WASHINGTON, Nov 16 (Businesshala) – The Federal Aviation Administration said on Tuesday that it is in direct talks with the telecommunications industry about its aviation safety concerns related to the planned use of spectrum for 5G wireless communications.
“We’re having very fruitful discussions and we’ll figure it out,” FAA Administrator Steve Dixon said at an event in Washington. “It remains to be seen whether mitigations – whether it is adjustments to deployment or actions that we need to take within the aviation sector – will be what they will look like.”
Earlier this month, AT&T (TN) and Verizon Communications (VZ.N) agreed to delay the commercial launch of the C-band wireless service from December 5 to early January.
The FAA issued a November 2 bulletin warning manufacturers, operators and pilots that action may be needed to address potential interference caused by 5G deployments with sensitive aircraft electronics such as radio altimeters.
The FAA bulletin said operators should “be prepared for the possibility that interference from 5G transmitters and other technology may damage certain safety equipment.”

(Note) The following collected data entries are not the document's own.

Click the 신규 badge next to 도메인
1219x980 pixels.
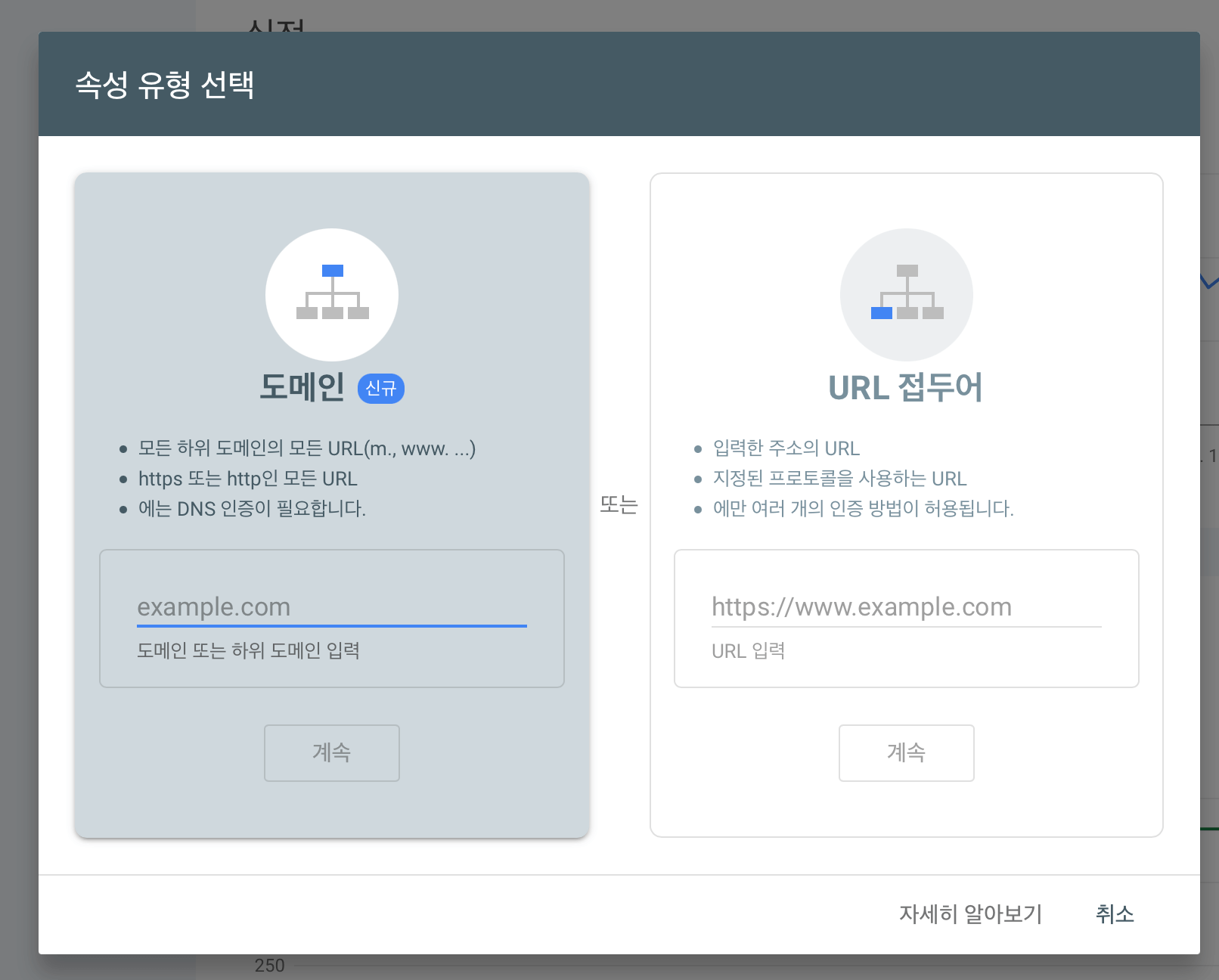[381, 388]
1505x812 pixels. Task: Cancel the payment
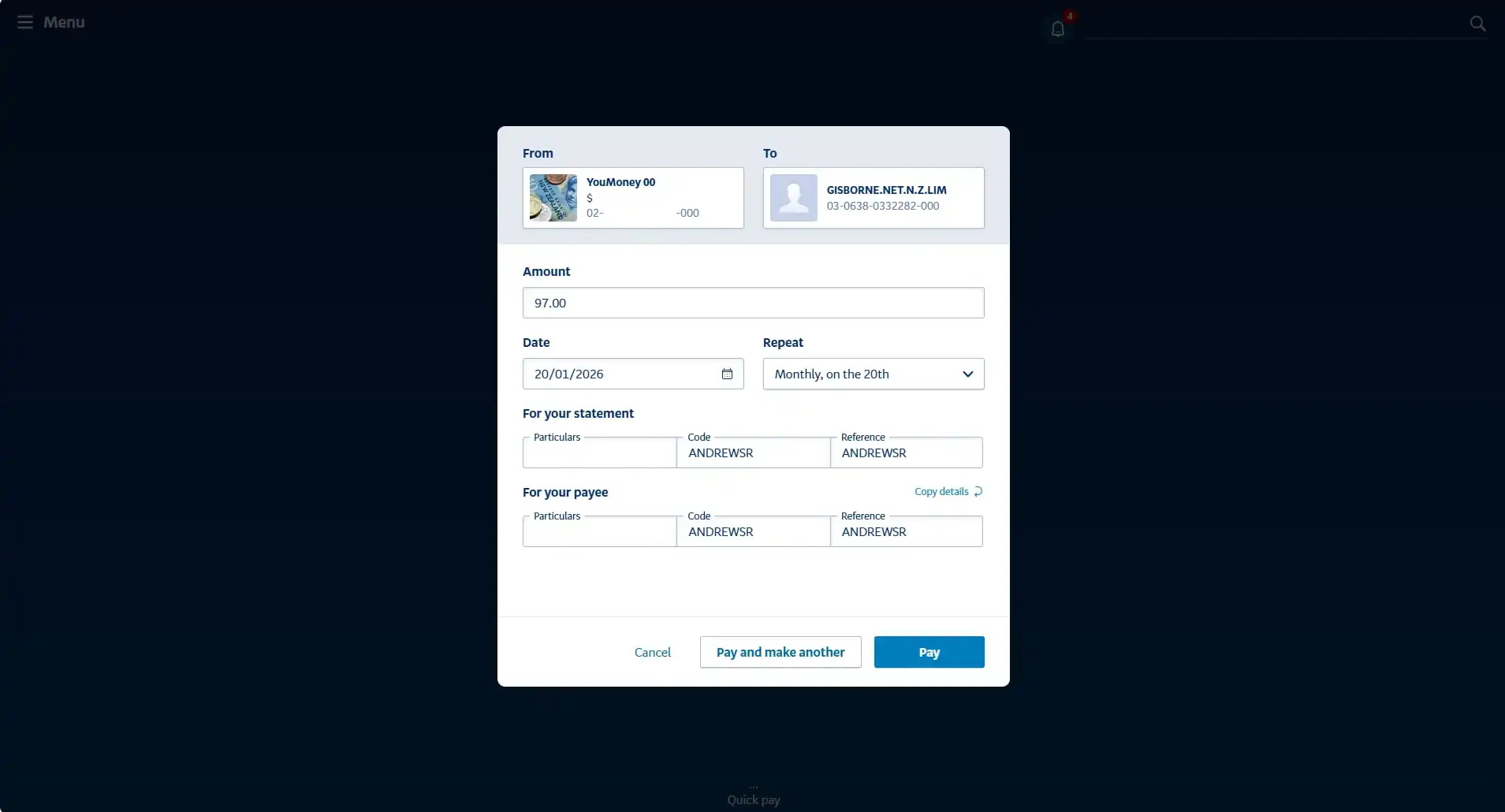pyautogui.click(x=652, y=652)
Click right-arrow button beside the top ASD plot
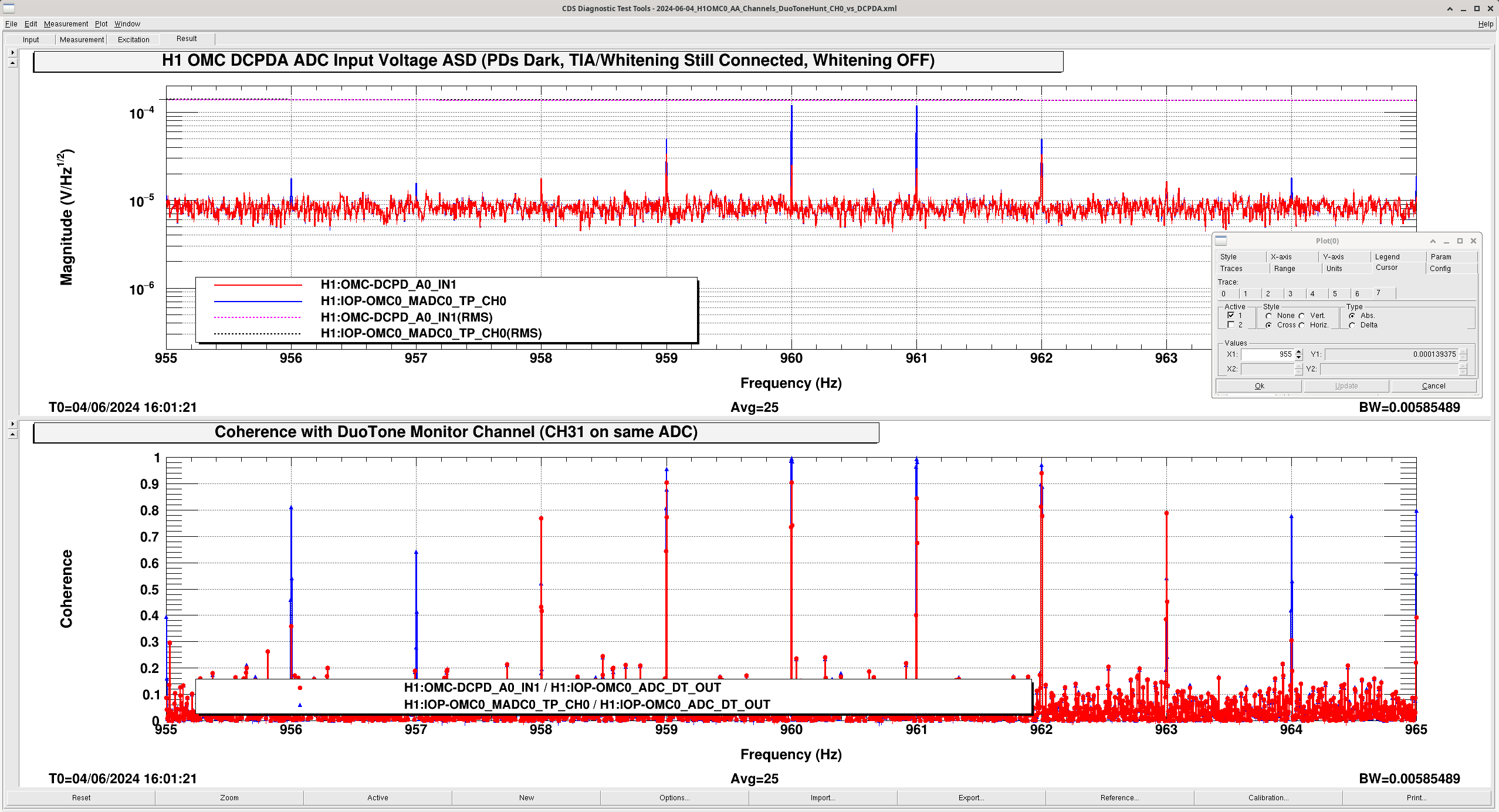1499x812 pixels. point(13,53)
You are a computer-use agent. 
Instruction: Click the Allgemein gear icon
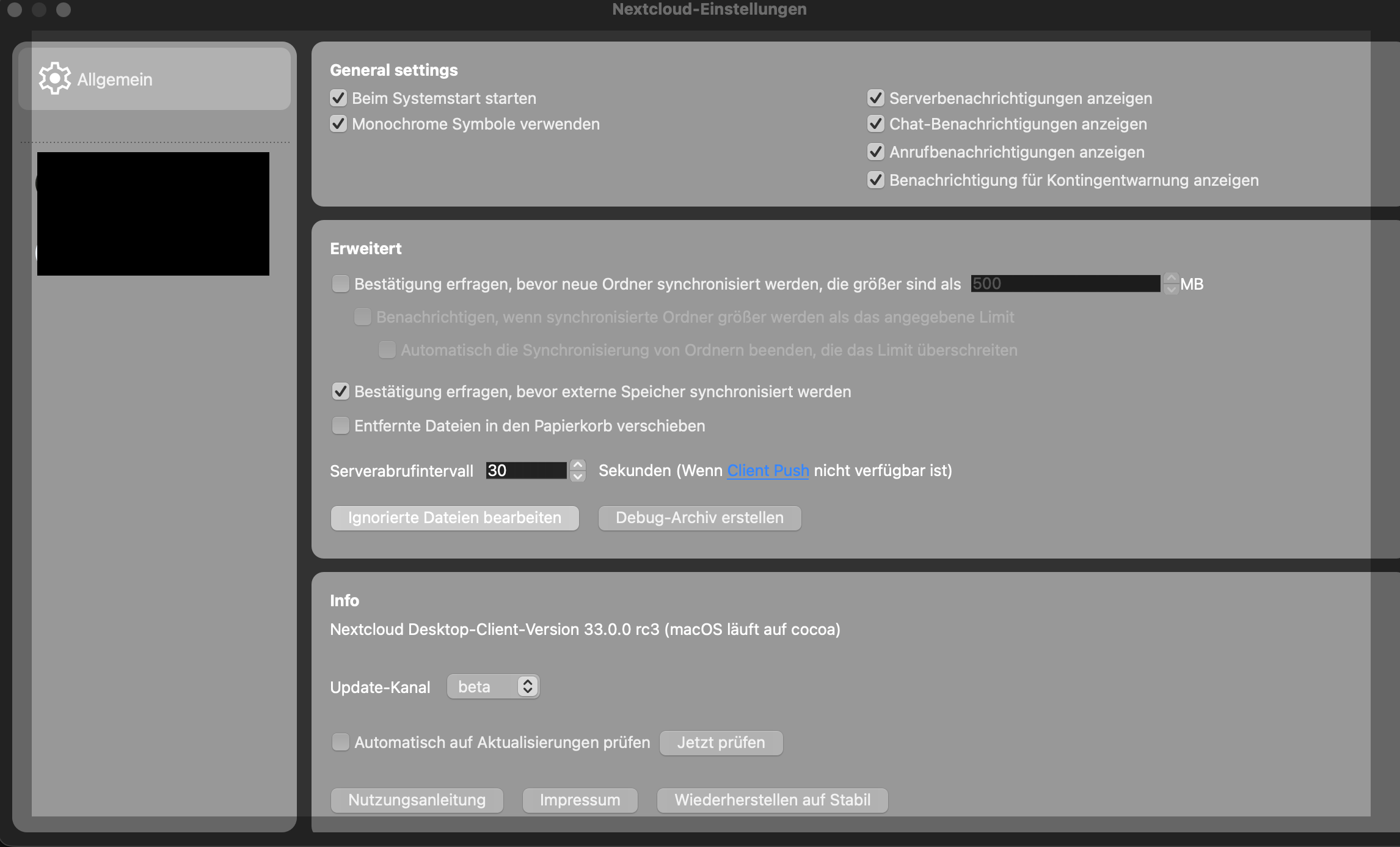click(x=55, y=78)
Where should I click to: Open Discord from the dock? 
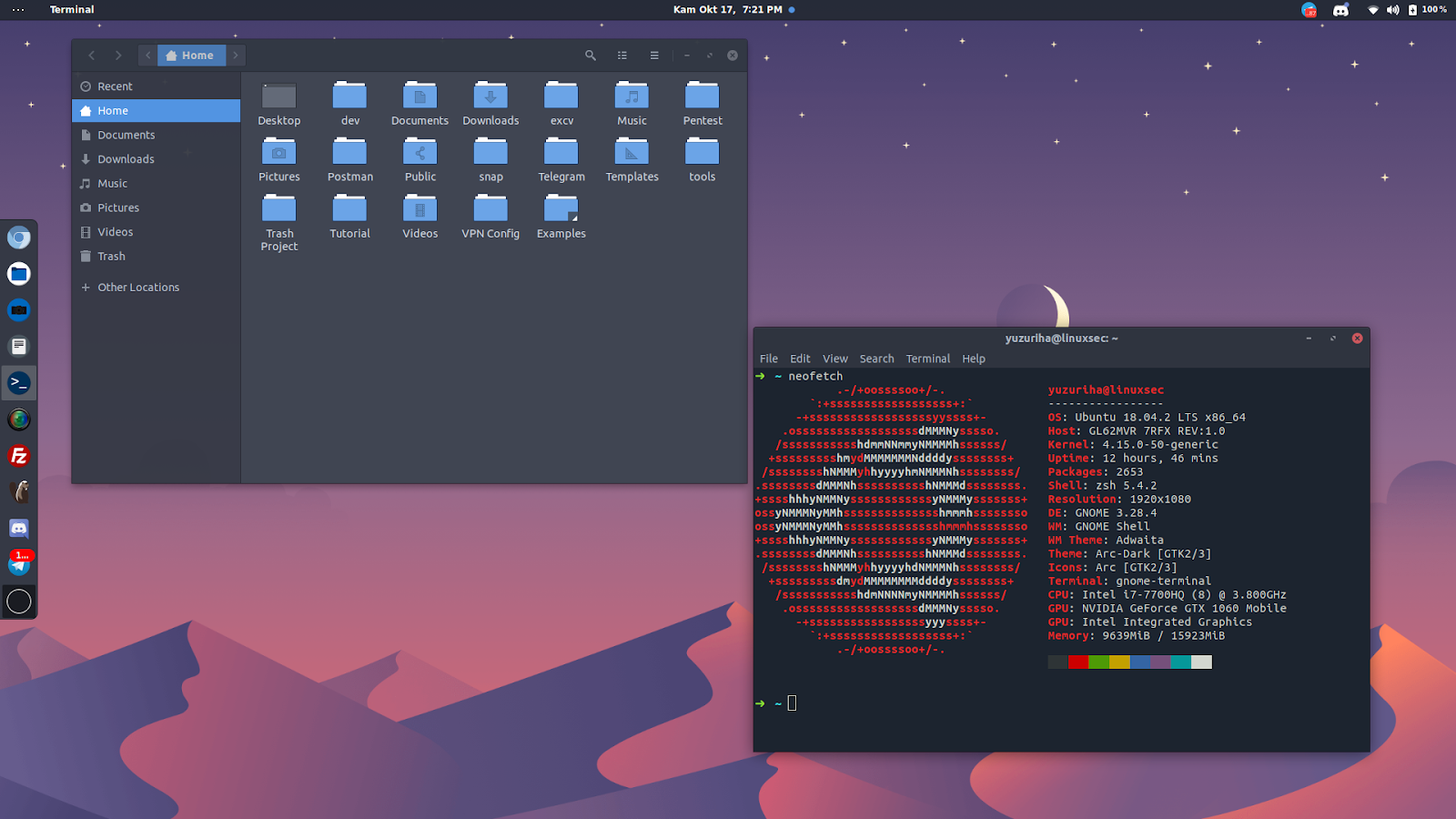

In about 40 other countries, “C-band 5G spectrum has been deployed and aircraft land safely every day without harmful interference,” wireless trade group CTIA said in a letter to the White House.
CTIA asked the Biden administration to “reject further calls to delay C-band 5G services. Aviation safety is critically important. It is also not at risk because of C-band 5G operations.”
The FAA is considering issuing an airworthiness directive. Dixon said airlines need at least 30 days’ notice.
“The industry needs some time to adjust to whatever requirements are going to be imposed on them,” he said. “If they have to change their flight planning system or how they’re getting the information to the pilots … whatever it is, we’re going to have to put in the time to put all of those things in place.”
The Boeing Company (BA.N), Airbus SE (AIR.PA), US airlines, pilots and others have urged the administration to “help the aviation and telecommunications industries reach acceptable mitigation.” He said it would take “a significant amount of time … to make sure they meet the FAA’s strong safety requirements.”